[GIVEN DATA]

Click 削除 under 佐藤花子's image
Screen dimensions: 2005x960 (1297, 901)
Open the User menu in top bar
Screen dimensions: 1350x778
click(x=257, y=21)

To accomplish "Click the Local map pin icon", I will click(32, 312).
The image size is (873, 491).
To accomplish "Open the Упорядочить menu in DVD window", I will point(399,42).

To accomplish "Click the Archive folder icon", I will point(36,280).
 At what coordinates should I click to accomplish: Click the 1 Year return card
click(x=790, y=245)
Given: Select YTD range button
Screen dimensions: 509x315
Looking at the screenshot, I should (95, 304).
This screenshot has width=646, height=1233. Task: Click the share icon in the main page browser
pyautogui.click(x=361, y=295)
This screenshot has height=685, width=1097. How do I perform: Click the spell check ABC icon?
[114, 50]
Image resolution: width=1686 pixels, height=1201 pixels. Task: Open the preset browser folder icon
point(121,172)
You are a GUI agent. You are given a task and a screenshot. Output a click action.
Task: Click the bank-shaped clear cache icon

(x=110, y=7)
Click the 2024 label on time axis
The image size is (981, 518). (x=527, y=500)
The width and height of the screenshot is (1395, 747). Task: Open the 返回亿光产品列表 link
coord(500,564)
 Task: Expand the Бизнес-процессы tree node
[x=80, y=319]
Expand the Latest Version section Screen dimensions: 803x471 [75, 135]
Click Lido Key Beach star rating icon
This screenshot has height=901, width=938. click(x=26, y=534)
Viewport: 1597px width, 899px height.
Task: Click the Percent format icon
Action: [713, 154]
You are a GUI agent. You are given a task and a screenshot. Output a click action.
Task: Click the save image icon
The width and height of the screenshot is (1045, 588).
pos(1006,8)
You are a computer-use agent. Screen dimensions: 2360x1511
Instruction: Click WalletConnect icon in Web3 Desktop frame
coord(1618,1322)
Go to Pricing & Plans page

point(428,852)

[AIM OF THE TASK]
The answer consists of the lines above that include the word "will", each copied exactly.

[SOLUTION TO THIS TASK]
To accomplish "Click the Local map pin icon", I will click(32, 312).
To accomplish "Open the Упорядочить menu in DVD window", I will point(399,42).
To accomplish "Click the Archive folder icon", I will point(36,280).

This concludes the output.